How to strike up a conversation with Europeans in the US: join in the complaints about top-loading washing machines and American beer. On the washing machines, point granted. The old saw that American beer is bad applies pretty much to the mass-marketed national brands, which are uniformly watery, flavorless, and pretty much only good for marinating beef (even then, a proper beer would be better). People with longer or tastier experience in the Statiunitima know that there are a lot of very fine small-production and local brews. Personally, I'm a fan of the products of the Ommegang brewery in Cooperstown, NY. Americans are moving away from the stereotypical product as well: domestic sales are stagnant, while imports are growing rapidly.

The most representative of the domestic mass-market bunch, and object of innumerable jokes (one of them involves canoes, but that is as far as I am going), is the flagship product of the brewery giant Anheuser-Busch, Budweiser (introduced in 1876). For over a hundred years, Anheuser-Busch has been in a trademark conflict with the Czech Budweiser Budvar brewery, which has marketed a far superior product under the same name since 1895. A-B claims exclusive rights to the Budweiser name, which kept the Czech product out of US markets for a very long time and may cause some easily resolved confusion in Europe.

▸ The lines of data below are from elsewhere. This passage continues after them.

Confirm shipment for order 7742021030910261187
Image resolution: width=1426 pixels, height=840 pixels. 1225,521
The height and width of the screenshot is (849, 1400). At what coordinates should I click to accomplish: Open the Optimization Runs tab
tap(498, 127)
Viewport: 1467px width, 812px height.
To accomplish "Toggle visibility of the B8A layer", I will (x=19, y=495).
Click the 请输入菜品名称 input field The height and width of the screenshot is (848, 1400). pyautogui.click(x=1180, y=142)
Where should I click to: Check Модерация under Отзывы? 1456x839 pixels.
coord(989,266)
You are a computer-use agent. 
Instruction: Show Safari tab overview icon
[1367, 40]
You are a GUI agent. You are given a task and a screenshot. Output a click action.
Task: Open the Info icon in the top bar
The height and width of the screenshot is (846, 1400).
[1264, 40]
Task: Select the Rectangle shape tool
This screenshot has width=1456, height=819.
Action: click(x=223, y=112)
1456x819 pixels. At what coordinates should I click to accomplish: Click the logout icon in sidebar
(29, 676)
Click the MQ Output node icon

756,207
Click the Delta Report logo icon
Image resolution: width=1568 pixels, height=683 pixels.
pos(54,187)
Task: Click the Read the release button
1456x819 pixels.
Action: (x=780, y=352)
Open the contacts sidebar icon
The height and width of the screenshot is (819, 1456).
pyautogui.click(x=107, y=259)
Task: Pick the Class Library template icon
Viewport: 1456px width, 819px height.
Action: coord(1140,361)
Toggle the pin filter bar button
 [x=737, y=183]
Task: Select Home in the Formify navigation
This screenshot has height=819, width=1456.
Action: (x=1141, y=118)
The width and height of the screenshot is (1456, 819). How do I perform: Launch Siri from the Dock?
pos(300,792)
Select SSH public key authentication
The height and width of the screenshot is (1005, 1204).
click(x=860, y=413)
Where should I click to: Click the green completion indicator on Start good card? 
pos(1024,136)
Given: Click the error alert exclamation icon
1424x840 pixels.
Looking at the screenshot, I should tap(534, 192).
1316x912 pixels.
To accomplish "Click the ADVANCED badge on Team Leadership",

Now Anheuser-Busch and Budejovicky Budvar have reached an agreement, whereby A-B (which already has marketing agreements with several international producers, including the Belgian giant InBev), agrees to market and distribute the Czech product in the US. It will continue to be sold under the deeply unsatisfying compromise name Czechvar.

It is one small step.

2007-01-08

Where was the previous Provence?

Travel and Leisure magazine declares that Istra is "the next Provence," whatever that may mean. This may well be the case, althugh it remains unclear just what this may mean for the present Provence or for any of the Provences which may have come after it. Before the next Provence pops up, though, they note the construction of some new sites for mass elite tourism and the intrduction of cheap air routes from the UK. My advice would be to avoid the better-known "beaches," which "sparkle as brightly as those of the better-known coast to the south" (why would you want a beach to sparkle?) and head inland.